Growing and surviving: How proteins regulate the cell cycle
Cell division is the basis of all life. Even the smallest errors in this complex process can lead to grave diseases like cancer. Certain proteins have to be switched on or off at specific times for proper cell division. Biophysicists and medical biochemists at Martin Luther University Halle-Wittenberg (MLU) have described the underlying mechanism of this process. They report how different signaling pathways in the cell change the structures of proteins, thereby driving the cell division cycle in the right direction at the right time. The researchers present their findings in Proceedings of the National Academy of Sciences.
The cell cycle is an extremely complex and precisely defined process. "The parent cell has to double its existing components and then divide into daughter cells. In order to do this, numerous genes have to be switched on and off at very specific times," says biophysicist Professor Jochen Balbach from MLU. The cell cycle is sub-divided into phases. These are controlled by what are known as inhibitor proteins, also called CDK inhibitors. Like a red traffic light, these proteins block transition to the next phase until the cell gives the relevant start signal. The signal to start the next phase of the cell cycle comes from a special enzyme group, the kinases. "Previously, we only knew that the kinases passed on the signal by adding a phosphate group onto the CDK inhibitors. There was no knowledge, however, of which kinases do this, or the underlying molecular mechanism," says Balbach.

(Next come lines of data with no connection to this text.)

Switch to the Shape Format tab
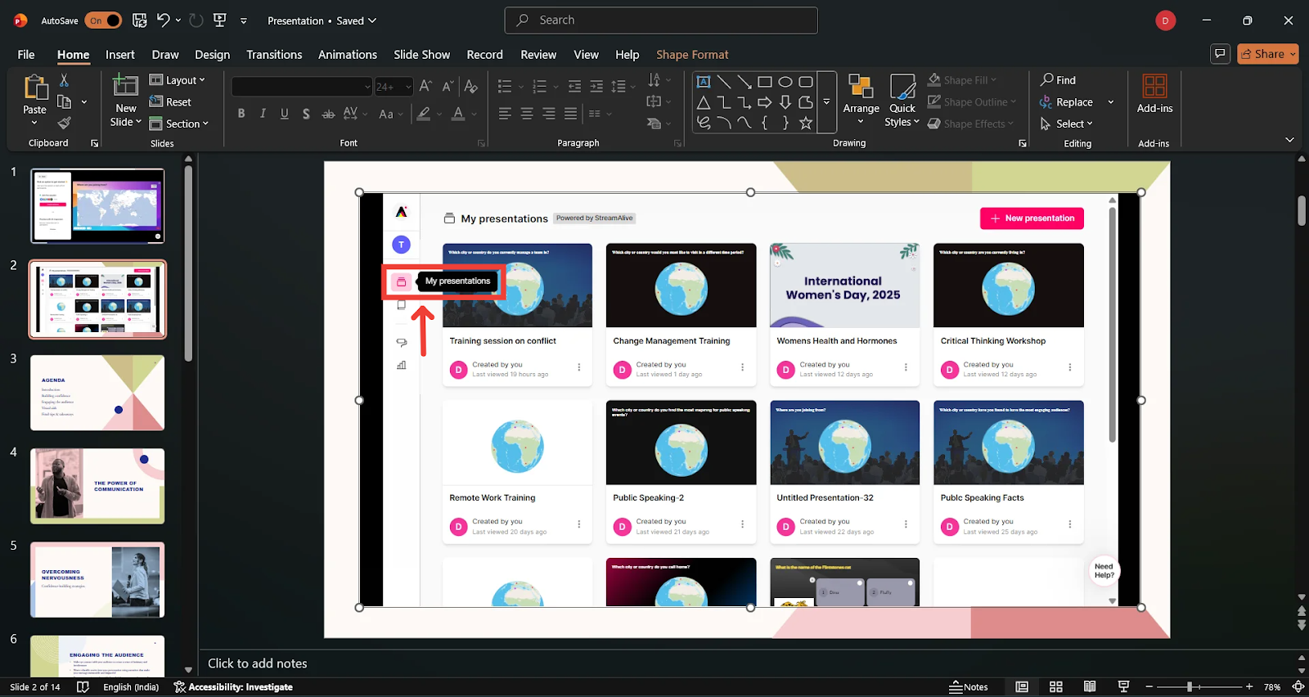 [691, 55]
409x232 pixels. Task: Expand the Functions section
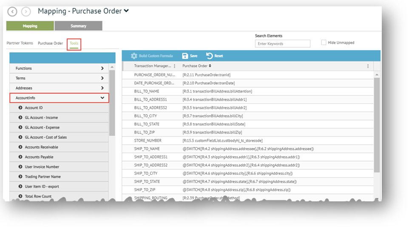[x=102, y=68]

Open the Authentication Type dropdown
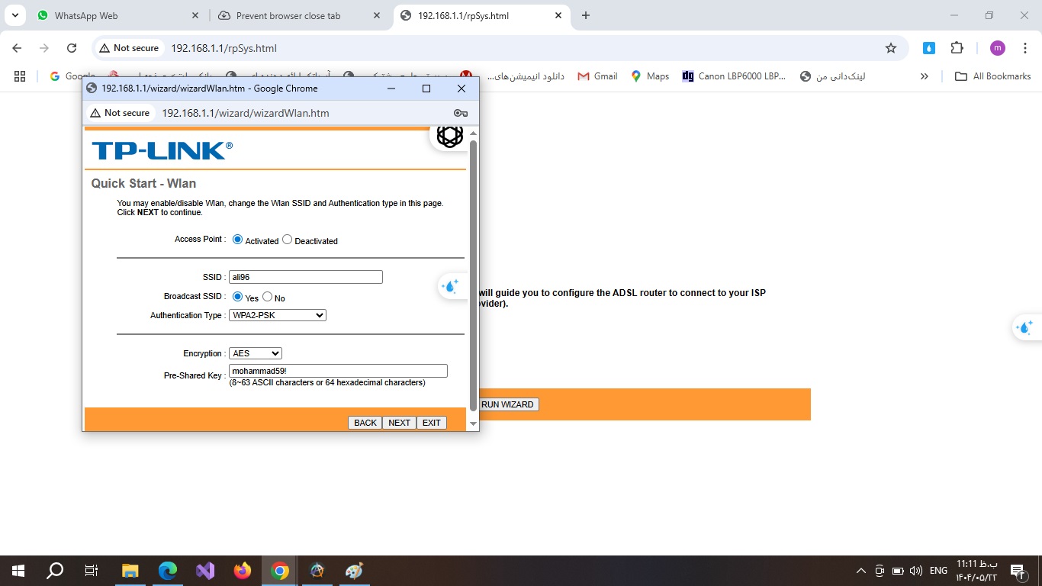278,315
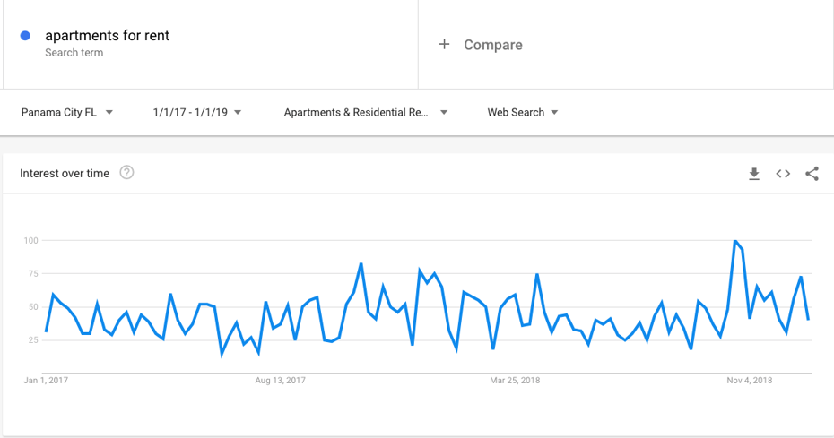
Task: Open the embed code icon
Action: (x=783, y=174)
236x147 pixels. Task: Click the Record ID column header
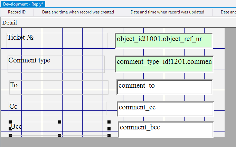(x=17, y=12)
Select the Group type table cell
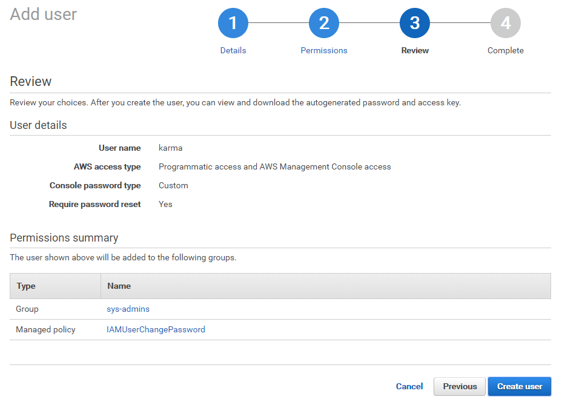This screenshot has height=405, width=562. click(27, 309)
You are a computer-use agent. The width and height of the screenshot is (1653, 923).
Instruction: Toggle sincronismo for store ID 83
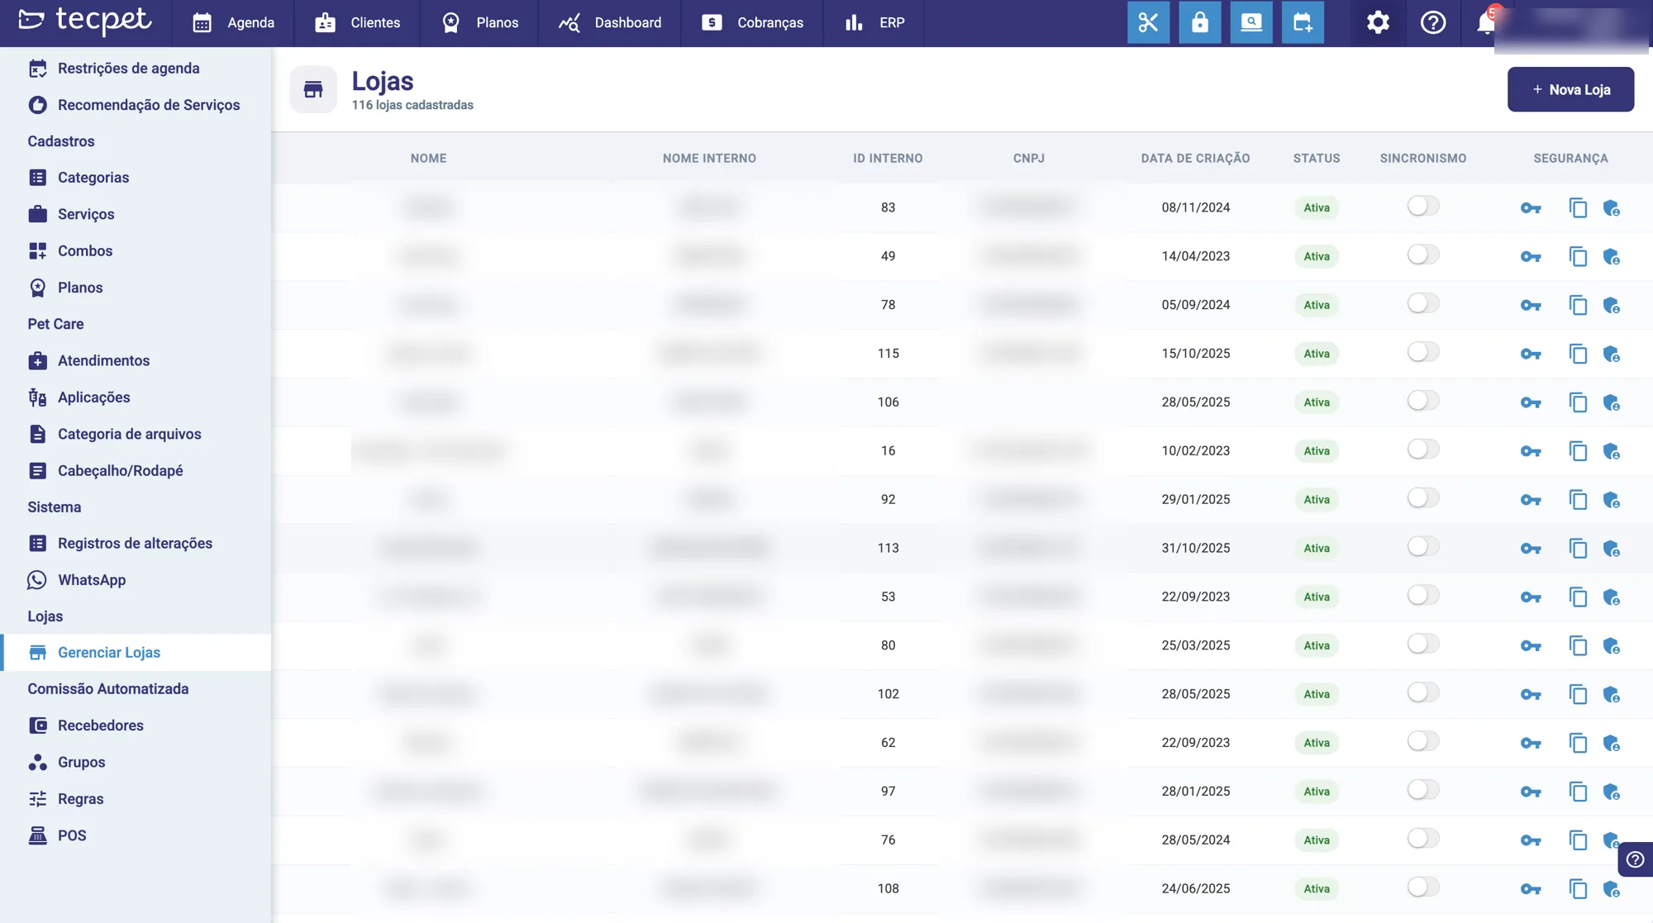coord(1423,206)

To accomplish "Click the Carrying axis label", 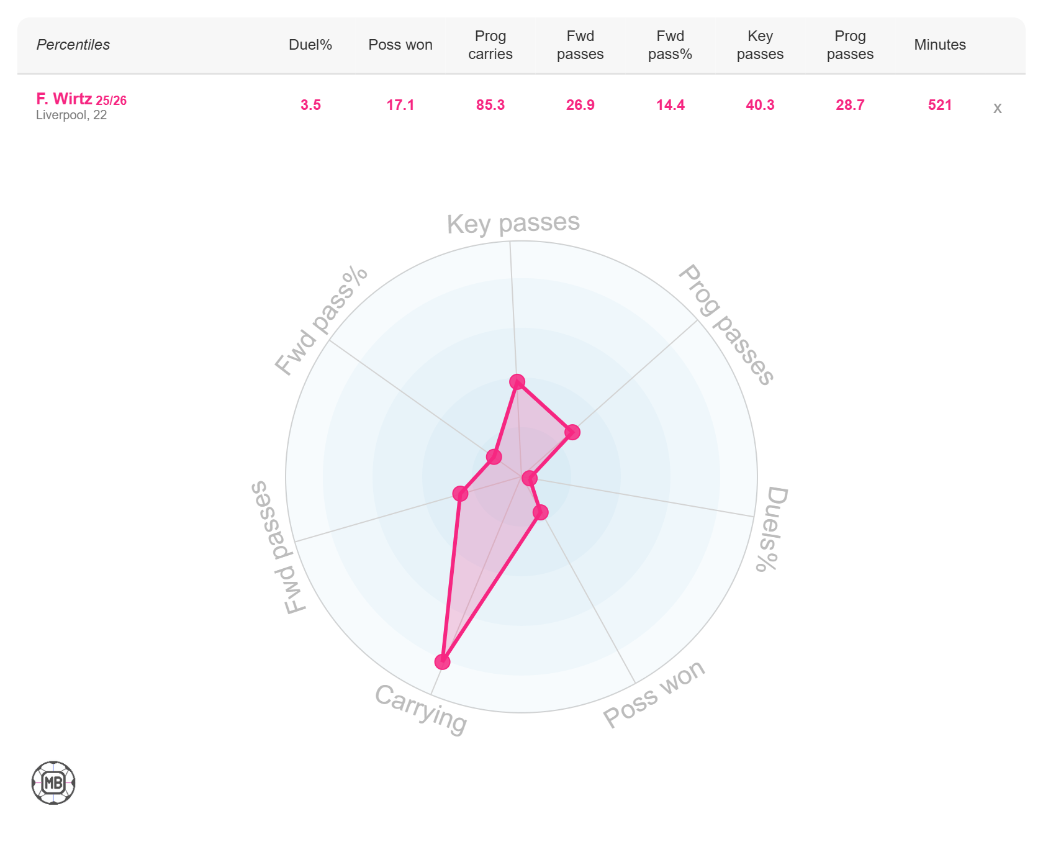I will click(421, 709).
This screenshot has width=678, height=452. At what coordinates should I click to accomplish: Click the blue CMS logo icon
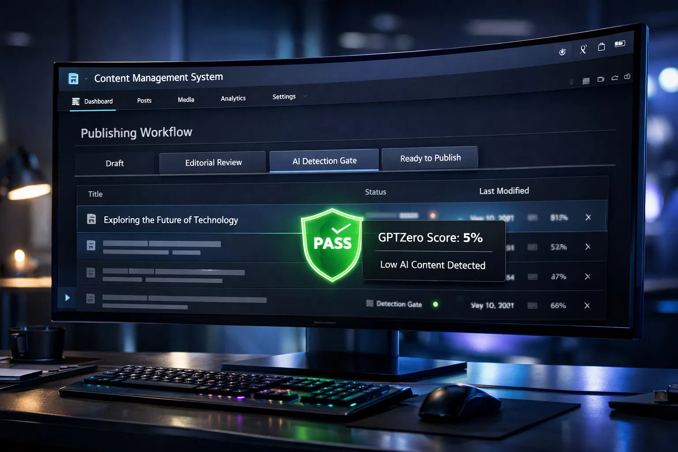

Together with the working group led by Professor Mechthild Hatzfeld from the Pathobiochemistry Section of the Medical Faculty of MLU, the researchers have now described this signaling pathway for the first time. They combined high-resolution magnetic resonance spectroscopy data with methods from cell biology. This meant that the researchers were able to explain the mechanism first in test tubes and then directly in cells. The researchers found that the kinases change the structure of the inhibitor proteins by unfolding them. This process disables the original function of the inhibitor proteins and releases a further blocked kinase that gives the signal for the cell cycle to continue. This local unfolding also triggers the degradation of the inhibitor in the cell, determining the direction in which the progression occurs. The researchers from Halle assume that this mechanism preserved by evolution is the basis of many cellular signal pathways.